Even though Agler has traveled to almost 80 countries, she thinks Idaho is one of the most special places in the world. Her parents and brother still live here, and she loves when she gets the chance to visit. Without her time in Boise, she thinks she wouldn’t have discovered the world of global health or be who she is today.
As a child in Mountain Home, she wanted to be a writer, but her school didn’t have a student newspaper. She started working at the Mountain Home News in high school. Her family moved to Boise, where she worked in the Idaho Statesman newsroom and graduated from Boise High in 1991. She then studied at Boise State University, graduating in 1997.
“I felt like this door was wide open, and if you had an entrepreneurial mindset, if you’re trying to do something innovative, if you’re proactive, that it was possible in Idaho,” she said.
While working in news, she met people in politics. Agler started working on campaigns. While still in high school, she worked with Mike Burkett, a Democratic state legislator from Boise, and in communications for then-Gov. Cecil Andrus.
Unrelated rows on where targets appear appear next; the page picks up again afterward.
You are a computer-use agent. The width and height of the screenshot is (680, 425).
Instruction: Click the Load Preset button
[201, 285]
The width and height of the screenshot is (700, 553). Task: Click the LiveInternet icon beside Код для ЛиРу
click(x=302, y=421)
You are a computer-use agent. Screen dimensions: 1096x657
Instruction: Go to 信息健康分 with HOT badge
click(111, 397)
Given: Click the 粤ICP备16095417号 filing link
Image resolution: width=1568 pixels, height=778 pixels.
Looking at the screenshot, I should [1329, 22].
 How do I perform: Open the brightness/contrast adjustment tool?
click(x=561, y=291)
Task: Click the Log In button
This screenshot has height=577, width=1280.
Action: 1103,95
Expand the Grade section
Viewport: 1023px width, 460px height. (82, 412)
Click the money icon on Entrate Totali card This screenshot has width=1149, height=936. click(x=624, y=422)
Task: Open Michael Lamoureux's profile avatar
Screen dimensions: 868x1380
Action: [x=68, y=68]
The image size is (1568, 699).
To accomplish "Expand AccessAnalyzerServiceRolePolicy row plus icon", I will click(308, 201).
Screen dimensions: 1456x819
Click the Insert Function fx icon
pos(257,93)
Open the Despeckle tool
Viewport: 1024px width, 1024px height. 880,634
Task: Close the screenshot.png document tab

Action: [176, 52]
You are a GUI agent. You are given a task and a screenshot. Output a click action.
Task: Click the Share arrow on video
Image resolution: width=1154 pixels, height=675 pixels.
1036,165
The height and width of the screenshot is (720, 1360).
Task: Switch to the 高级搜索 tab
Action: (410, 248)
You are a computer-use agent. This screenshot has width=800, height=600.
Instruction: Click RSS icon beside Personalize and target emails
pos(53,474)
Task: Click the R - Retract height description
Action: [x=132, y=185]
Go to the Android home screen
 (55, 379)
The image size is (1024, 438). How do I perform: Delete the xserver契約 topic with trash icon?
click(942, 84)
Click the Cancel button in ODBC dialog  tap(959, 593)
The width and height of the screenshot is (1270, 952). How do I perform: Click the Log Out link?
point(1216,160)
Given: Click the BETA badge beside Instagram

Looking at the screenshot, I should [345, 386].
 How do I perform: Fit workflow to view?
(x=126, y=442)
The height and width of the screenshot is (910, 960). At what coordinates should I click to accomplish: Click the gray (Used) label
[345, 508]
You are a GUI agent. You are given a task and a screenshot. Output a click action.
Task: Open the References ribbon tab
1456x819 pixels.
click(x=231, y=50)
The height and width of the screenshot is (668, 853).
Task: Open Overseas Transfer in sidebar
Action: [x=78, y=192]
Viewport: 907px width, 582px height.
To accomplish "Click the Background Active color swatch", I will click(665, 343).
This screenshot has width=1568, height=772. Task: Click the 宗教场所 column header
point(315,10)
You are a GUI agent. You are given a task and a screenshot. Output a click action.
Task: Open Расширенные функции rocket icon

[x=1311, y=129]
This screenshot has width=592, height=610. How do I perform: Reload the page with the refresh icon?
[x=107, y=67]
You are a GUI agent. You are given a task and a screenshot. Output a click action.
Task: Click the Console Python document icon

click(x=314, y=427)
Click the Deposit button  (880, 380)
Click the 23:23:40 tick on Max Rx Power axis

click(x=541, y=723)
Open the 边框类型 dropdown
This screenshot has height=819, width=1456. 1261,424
She petitioned the school board to start attending school part-time so she could keep taking opportunities like these.
“If I had been in a system that was more structured or thought, ‘That’s not what you do when you’re 14,’ or ‘Oh, no, you can’t have access to governors when you’re that age,’ it would have shifted the whole way that I developed,” she said. “I think it just made me … think outside the box.”
The more Agler started reporting, the more she started getting more attached to her stories. She wrote stories on organizations and later would want to volunteer for them. She realized she wanted to do something where she could both follow the story and be part of it.
That thought led her to her current journey. The work she did in Boise led to work in global health, to get a master’s degrees from the Harvard School of Public Health and the London School of Economics.
Agler later worked at Operation Smile, an international medical charity that provides free surgeries for children and young adults in developing countries who are born with cleft lip, cleft palate or other dental and facial conditions. She was the charity’s senior vice president for international programs before she left in 2012.
Now she helps people — and tells their stories — as CEO of The END Fund.
“The amazing amount of support I got in Idaho set this trajectory,” she said. “I can honestly say if I hadn’t had those early experiences in Idaho, I wouldn’t be in a place now to help hundreds of millions of people.”